Once they identified IDH1, Dr. Wahl’s team genetically silenced wild-type IDH1 in glioblastoma models, both in vitro and in mice. Through funding from the RSNA grant, Dr. Wahl was able to forgo immortalized cell lines and use patient-derived glioblastoma models grown in clusters called neurospheres.

“Neurospheres resemble tumors more than just growing cells on the surface of plastic dishes,” Dr. Lawrence said. When IDH1 was knocked out, the models were much more sensitive to radiation. Assessing the models by mass spectrometry, Dr. Wahl found up to a 50 percent reduction in NADPH levels, as well as a 60 percent depletion of deoxynucleotides and a reduction in the antioxidant glutathione. As a final test, when those metabolites were reintroduced, cancerous cells were rescued, Dr. Wahl said.

“We can make a pretty safe connection that IDH1 makes NADPH, which makes antioxidants and deoxynucleotides, and those are the things that are important for resistance to radiation,” Dr. Wahl said.

Pinpointing Inhibition Strategies

Next, Dr. Wahl aimed to find compounds that could inhibit wild-type IDH1, beginning with those originally discarded as candidates for inhibiting IDH1 mutations. To do so, he developed an in vitroenzymatic assay.

Some compounds did not work while others did. Identifying which compounds to study further makes this assay an incredibly valuable tool, Dr. Wahl said.

“Without a way to tell in the lab whether something is targeting this enzyme or not, we are not able to push the research forward,” Dr. Wahl said. “The grant funding was completely necessary for that.”

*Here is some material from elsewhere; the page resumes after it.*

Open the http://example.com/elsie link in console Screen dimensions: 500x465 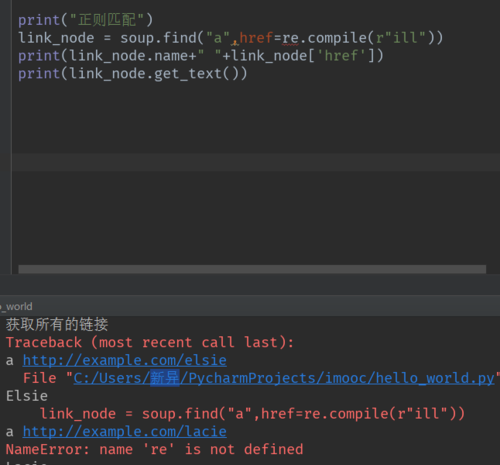tap(125, 361)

Now that the grant has concluded and the results were published in Cancer Research in 2017, Dr. Wahl will continue to use his findings to test other compounds that may inhibit IDH1. He will also work to assess how the combination of inhibiting IDH1 and administering radiation affects cognition, inflammation and the overall health of normal brain tissue.

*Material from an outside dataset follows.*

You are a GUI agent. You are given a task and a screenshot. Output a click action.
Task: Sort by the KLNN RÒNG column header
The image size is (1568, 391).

“We don’t want to make people feel any worse than they already do; quality of life is a huge issue for cancer patients,” he said. Besides its immediate impact, the research funded by the grant allowed Dr. Wahl to launch a career studying a disease in which outcomes are poor and new approaches are required. “It’s what drives me,” he said. “If we have enough creative ideas and ways to push this forward, something is going to work.”

Gioblastoma
Inhibition of wtIDH1 depletes NADPH and NADPH-dependent metabolites in GBM and promotes a radiosensitive phenotype. — Image courtesy of Richard Wahl, MD. PhD.

Grants in Action:

Wahl

Name:
Daniel Richard Wahl, MD, Phd

Grant Received:
2016-2017 Research Resident Grant

Study:
“Inhibiting Isocitrate Dehydrogenasel-Mediated Reductive Biosynthesis to Augment Glioblastoma Therapy.”

Career Impact:
Published in the journal Cancer Research in 2017, the research served as a springboard for Dr. Wahl’s continued research at the University of Michigan. “The data from this grant served to support a successful grant application to the University of Michigan Center for the Discovery of New Medicines and as the foundation to begin my independent research career,” Dr. Wahl said.

Clinical Implications:
The results from this research show that inhibition of wild type IDH1, which is present in over 95 percent of glioblastomas, is an effective combination therapy with radiation and possibly chemotherapy. These results suggest that the development of therapeutic agents targeting wild type IDH1 could benefit patients with glioblastoma.